Japan Cheered by Manufacturer Data

TOKYO -- Giving a rare glimmer of hope to Japan's limping economy, the Bank of Japan announced Monday that confidence at recession-hit manufacturers improved slightly during the past three months, bouncing back from record lows.

In a closely watched quarterly report, the central bank said business sentiment at small manufacturers had improved since the last survey to minus 53. Medium-sized manufacturers were also more optimistic, with sentiment there improving to minus 48.

The survey measures the percentage of firms seeing business conditions improve minus the percentage seeing conditions worsen.

In the previous report, sentiment at small companies was at minus 56 and that at medium-sized companies at negative 52, the lowest level for both categories since the bank began compiling the "tankan'' survey in 1967.

For large manufacturers, the confidence measurement fell to a negative 47, down from negative 49 in December. The December figure was the worst since February 1994.

Manufacturers also predicted that business sentiment would show more improvement by the time of the next survey.

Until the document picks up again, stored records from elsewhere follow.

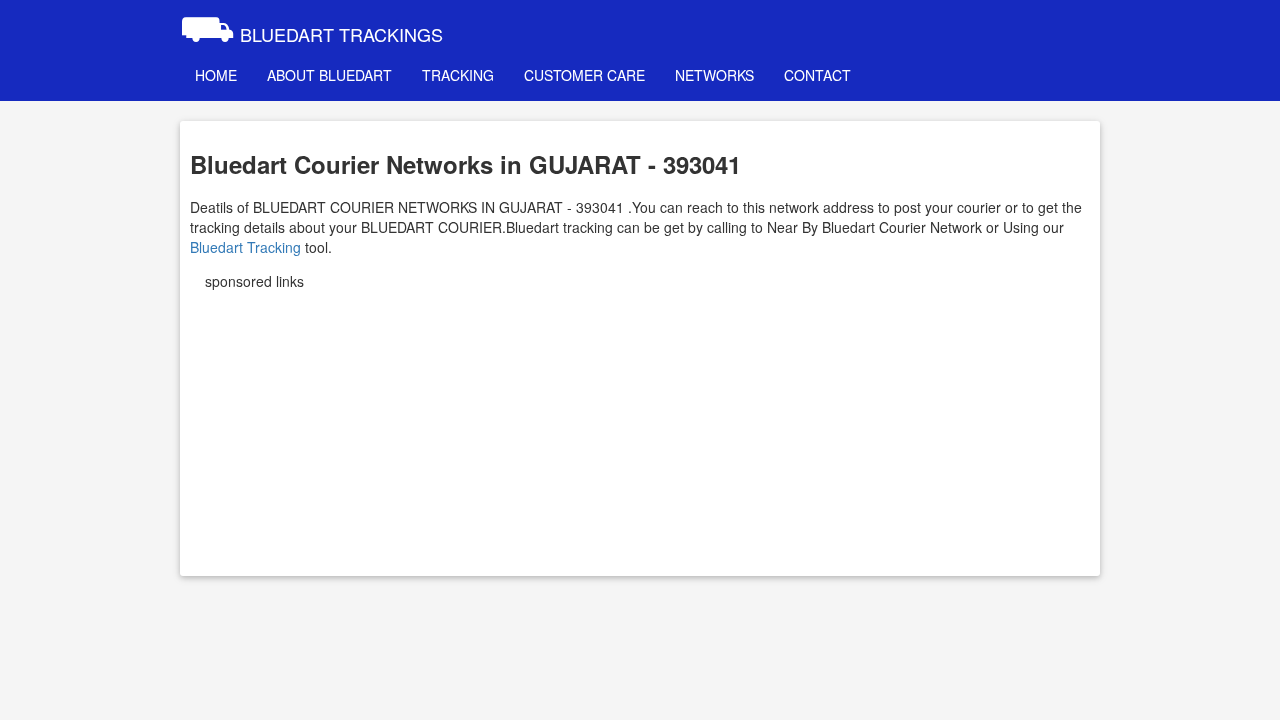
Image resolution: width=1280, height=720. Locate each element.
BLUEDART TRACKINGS (311, 25)
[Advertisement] (640, 426)
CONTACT (817, 75)
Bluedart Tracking (245, 247)
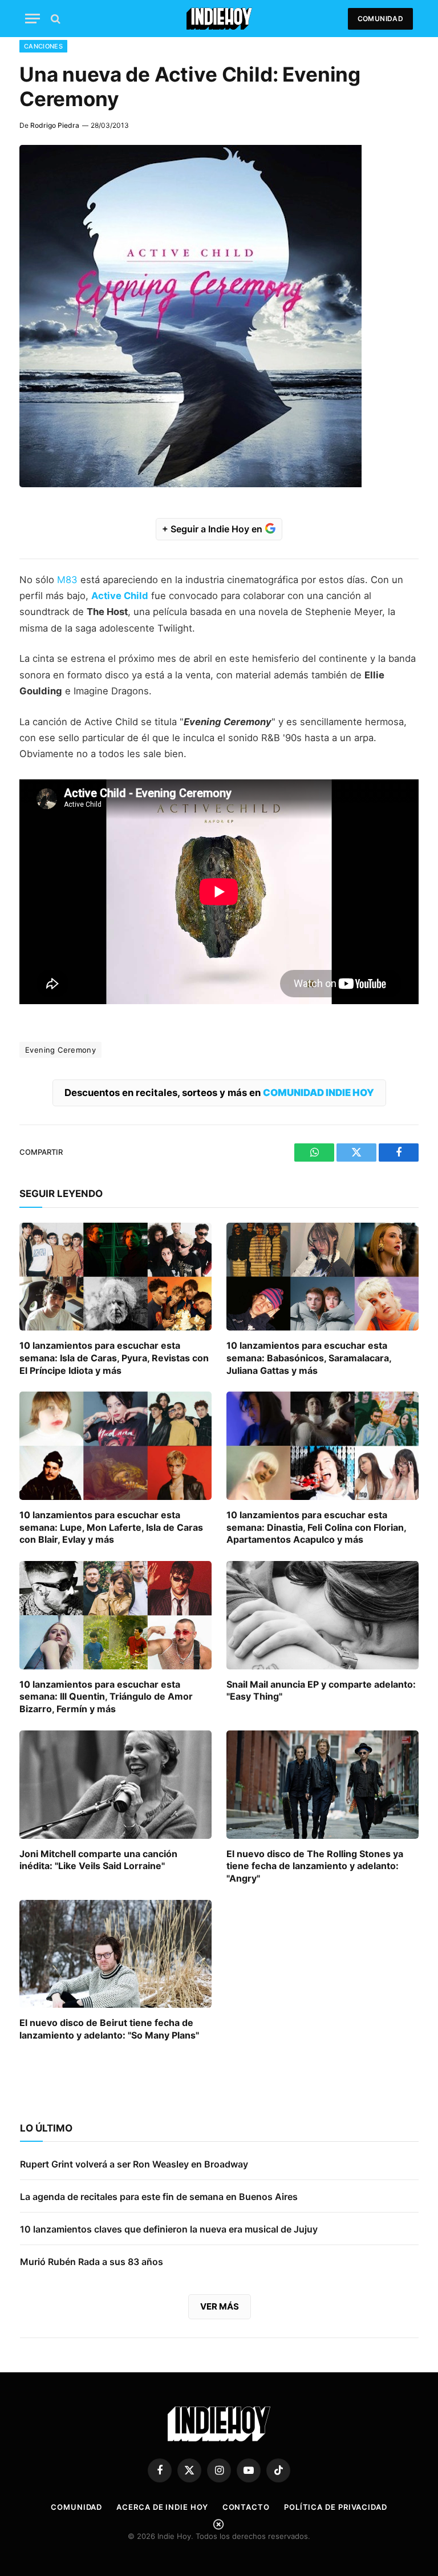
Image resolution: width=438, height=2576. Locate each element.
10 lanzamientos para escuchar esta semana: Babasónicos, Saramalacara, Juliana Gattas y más (308, 1358)
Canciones (43, 46)
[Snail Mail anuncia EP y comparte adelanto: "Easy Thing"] (322, 1615)
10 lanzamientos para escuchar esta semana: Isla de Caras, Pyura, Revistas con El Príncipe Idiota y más (114, 1358)
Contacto (246, 2507)
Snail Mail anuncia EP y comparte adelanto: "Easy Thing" (321, 1690)
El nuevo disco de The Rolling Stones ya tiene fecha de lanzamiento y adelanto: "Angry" (314, 1866)
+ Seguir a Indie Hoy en (213, 529)
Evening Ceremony (60, 1049)
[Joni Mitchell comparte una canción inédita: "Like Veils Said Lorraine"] (115, 1784)
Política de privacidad (335, 2507)
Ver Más (219, 2306)
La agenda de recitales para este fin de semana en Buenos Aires (159, 2196)
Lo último (46, 2128)
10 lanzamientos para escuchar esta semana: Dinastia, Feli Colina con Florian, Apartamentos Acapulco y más (316, 1527)
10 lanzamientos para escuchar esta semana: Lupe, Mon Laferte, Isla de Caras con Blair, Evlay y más (111, 1527)
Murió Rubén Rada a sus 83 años (91, 2261)
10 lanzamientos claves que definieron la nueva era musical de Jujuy (169, 2229)
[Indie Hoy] (219, 18)
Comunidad (380, 18)
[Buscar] (54, 18)
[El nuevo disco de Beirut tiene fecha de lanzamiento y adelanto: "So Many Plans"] (115, 1954)
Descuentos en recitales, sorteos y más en (219, 1092)
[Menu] (32, 18)
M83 (67, 579)
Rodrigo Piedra (54, 125)
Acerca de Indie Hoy (162, 2507)
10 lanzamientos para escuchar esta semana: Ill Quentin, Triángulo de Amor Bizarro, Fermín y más (106, 1697)
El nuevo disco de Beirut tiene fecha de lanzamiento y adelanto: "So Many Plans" (109, 2029)
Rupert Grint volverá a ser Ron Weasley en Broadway (134, 2164)
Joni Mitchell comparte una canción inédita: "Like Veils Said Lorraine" (98, 1860)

The report suggested that the government's massive economic stimulus measures were beginning to break Japan's economic slide, but analysts said the survey still revealed glaring weaknesses in corporate sentiment.

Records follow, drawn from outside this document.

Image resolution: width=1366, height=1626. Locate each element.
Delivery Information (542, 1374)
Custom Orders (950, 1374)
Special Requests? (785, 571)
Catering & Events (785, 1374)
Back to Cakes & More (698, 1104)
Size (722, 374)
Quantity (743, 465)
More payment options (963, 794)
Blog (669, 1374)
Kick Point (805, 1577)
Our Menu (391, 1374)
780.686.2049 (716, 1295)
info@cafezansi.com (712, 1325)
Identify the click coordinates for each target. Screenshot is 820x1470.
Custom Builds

In particular, they said predictions by big companies that capital spending would decline by 9.4 percent this fiscal year - up from projections of a 5.4 percent drop for the last fiscal year - indicated that domestic demand was unlikely to recover anytime soon.

The capital spending figure was "worse than most people expected and it really drives home the fact that companies continue to retrench aggressively," said Kenneth Landon, a strategist at Deutsche Bank.

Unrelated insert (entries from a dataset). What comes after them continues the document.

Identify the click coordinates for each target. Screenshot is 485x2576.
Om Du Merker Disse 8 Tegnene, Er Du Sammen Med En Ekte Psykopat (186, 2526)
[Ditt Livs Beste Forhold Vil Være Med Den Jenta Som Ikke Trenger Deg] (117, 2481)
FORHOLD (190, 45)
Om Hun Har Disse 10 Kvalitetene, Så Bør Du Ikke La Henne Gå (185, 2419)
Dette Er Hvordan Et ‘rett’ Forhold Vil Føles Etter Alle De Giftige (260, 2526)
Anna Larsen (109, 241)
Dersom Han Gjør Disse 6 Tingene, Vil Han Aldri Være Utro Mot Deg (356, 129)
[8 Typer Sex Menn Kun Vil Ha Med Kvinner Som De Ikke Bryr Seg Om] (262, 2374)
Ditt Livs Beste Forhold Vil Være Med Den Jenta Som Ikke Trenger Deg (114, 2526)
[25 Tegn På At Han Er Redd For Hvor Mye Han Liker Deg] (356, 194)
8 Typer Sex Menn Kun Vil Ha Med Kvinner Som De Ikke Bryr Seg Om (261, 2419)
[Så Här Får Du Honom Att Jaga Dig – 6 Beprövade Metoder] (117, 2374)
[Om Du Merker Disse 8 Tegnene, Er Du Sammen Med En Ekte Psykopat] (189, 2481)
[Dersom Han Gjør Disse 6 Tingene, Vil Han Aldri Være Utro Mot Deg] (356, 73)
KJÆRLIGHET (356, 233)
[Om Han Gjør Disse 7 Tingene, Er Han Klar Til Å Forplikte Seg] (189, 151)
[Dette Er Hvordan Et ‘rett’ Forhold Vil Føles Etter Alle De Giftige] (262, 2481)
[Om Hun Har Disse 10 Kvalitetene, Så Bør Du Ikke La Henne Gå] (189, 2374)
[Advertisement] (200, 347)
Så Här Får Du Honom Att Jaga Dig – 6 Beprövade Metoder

"If companies aren't spending, then the people who work there won't spend either," he added.

Economists surveyed by Dow Jones Newswires had anticipated a bigger rise in confidence among large manufacturers, forecasting a minus 45 in the central bank's latest poll.

The tankan report was accompanied by other economic data that indicated continued struggles for the Japanese economy.

Japan's Management and Coordination Agency announced that average household spending tumbled 3.8 percent in December, further dimming hopes for an upswing in consumption.

Meanwhile, the country's Economic Planning Agency said that the February index of leading indicators of the economy stood at 42.9, below the boom-or-bust threshold of 50.0 for the second straight month.

Nevertheless, many analysts took any improvement in corporate sentiment as a positive sign for the economy.

"The data confirm that the economy has begun to bottom and that its outlook is expected to improve," said Masatoshi Sato, manager of the investment information group at Kankaku Securities.

The bank changed its tankan format starting with this survey. It sampled 9,433 companies and classed them as large, medium-sized and small. Before, small- and medium-sized businesses were surveyed together.

The improving numbers come as Japan struggles with its worst recession since World War II. Unemployment has risen to all-time highs, bankruptcies have soared, consumer spending has shriveled and growth continues to decline.